The Monetary Authority of Singapore (MAS) presents proposals to increase the cryptocurrency industry following the bankruptcy of Singapore’s cryptocurrency hedge fund Three Arrows Capital (3AC).
The Central Bank of Singapore has published two consultation documents on proposals for the operations of virtual payment token service providers (DPTSP) and stablecoin issuers under the Payment Services Act.
Published Oct. 26, the two consultation documents aim to reduce risks for consumers similar to cryptocurrency trading and criteria for stablecoin transactions.
The first document includes proposals for virtual payment token (DPT) or similar to primary cryptocurrencies such as Bitcoin (BTC), Ether (ETH) or XRP (XRP).
According to the authority, “any form of credit or leverage in TPD trading” would result in an “amplification of losses,” which could lead to losses greater than a client’s investment.
In segment 3. 20, the MAS proposed prohibiting DPTSP from offering retail consumers “any credit facility,” whether in the form of fiat currencies or cryptocurrencies. According to the regulator, cryptocurrency service providers will also not be able to settle deposits made through credits. card in exchange for cryptographic services.

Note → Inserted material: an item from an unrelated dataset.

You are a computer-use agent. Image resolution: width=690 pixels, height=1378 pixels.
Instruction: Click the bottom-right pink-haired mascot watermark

“MAS proposes that DPTSP segregate consumer assets from DPTSP’s own assets and hold them for consumer advantage,” the central bank noted, referring to the recent bankruptcy of several cryptocurrency companies, adding the bankruptcy of 3AC in June.
Aside from that, DSS also reported that DPTSP deserves to adopt customer testing to assess retail customers’ knowledge of crypto-related dangers.

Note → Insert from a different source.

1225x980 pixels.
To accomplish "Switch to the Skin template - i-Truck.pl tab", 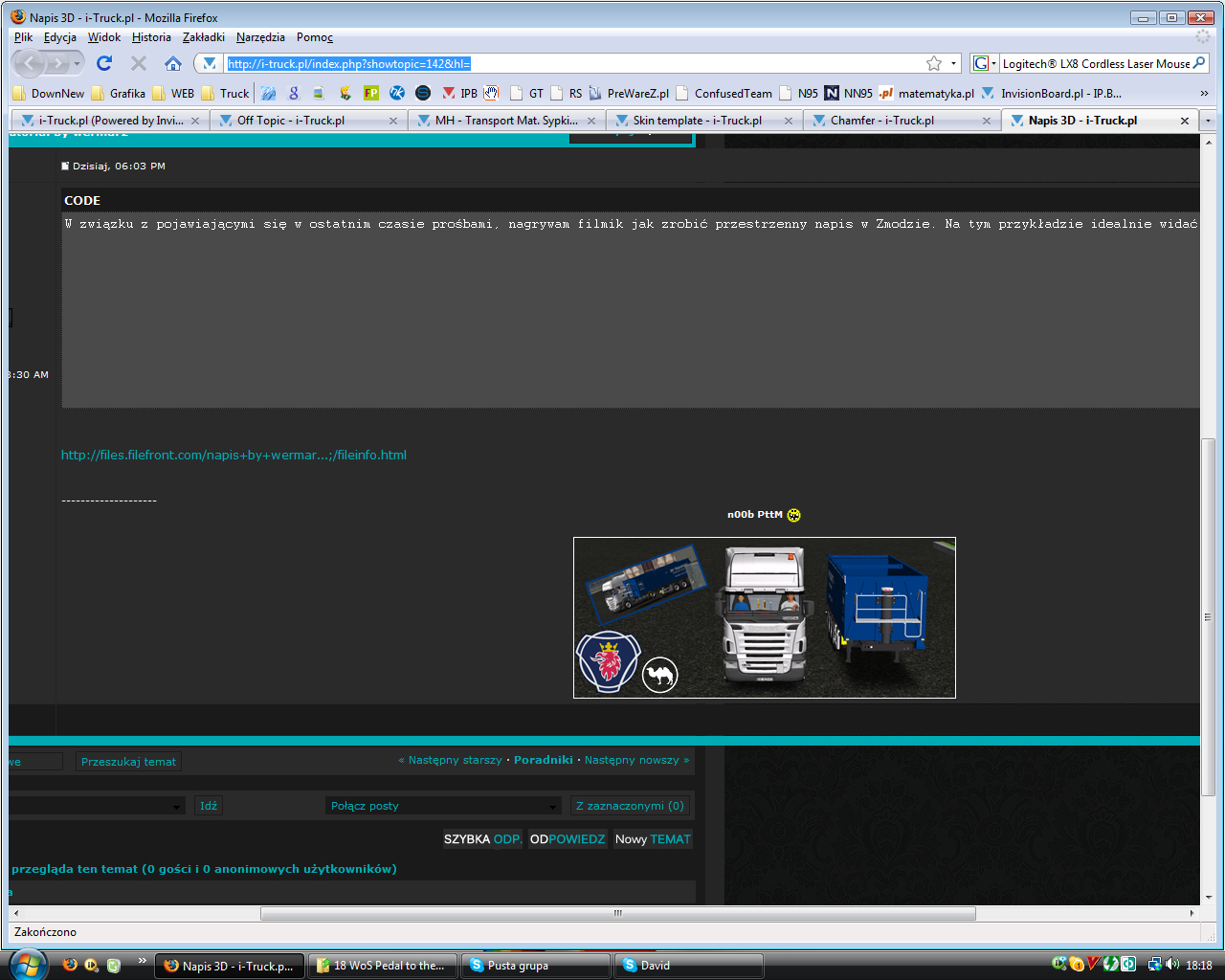I will (x=697, y=121).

The current consultation document provides proposals for a regulation of sound currencies in Singapore, offering a set of commercial and operational needs for sound coin issuers.
In segment 4. 21 of the document, MAS proposed to prevent stablecoin issuers from lending or wagering unmatched coin (SCS) stablecoins, as well as lending or trading with other cryptocurrencies.
“This is the final and mitigating threat to the SCS issuer of a comprehensive threat-based capital regime. Such activities can still be carried out from other similar entities,” the consultation document says.
The regulator also proposed introducing a minimum capital base of $1 million or 50% of the SCS issuer’s annual operating expenses. Capital will need to be held at all times and come with cash, MAS added.
Related: Mega-rich Hong Kong and Singapore consider crypto investments: KPMG
The regulator invited interested parties to submit comments on the proposals until December 21, 2022.
As previously stated, the crypto winter of 2022 has become particularly damaging for cryptocurrency lenders, as many of these companies have been unable to pay their bonds due to a large drop in the market. Some Bitcoin analysts are convinced that crypto lending can still this bear market, but they want to deal with similar problems to short-term assets and liabilities.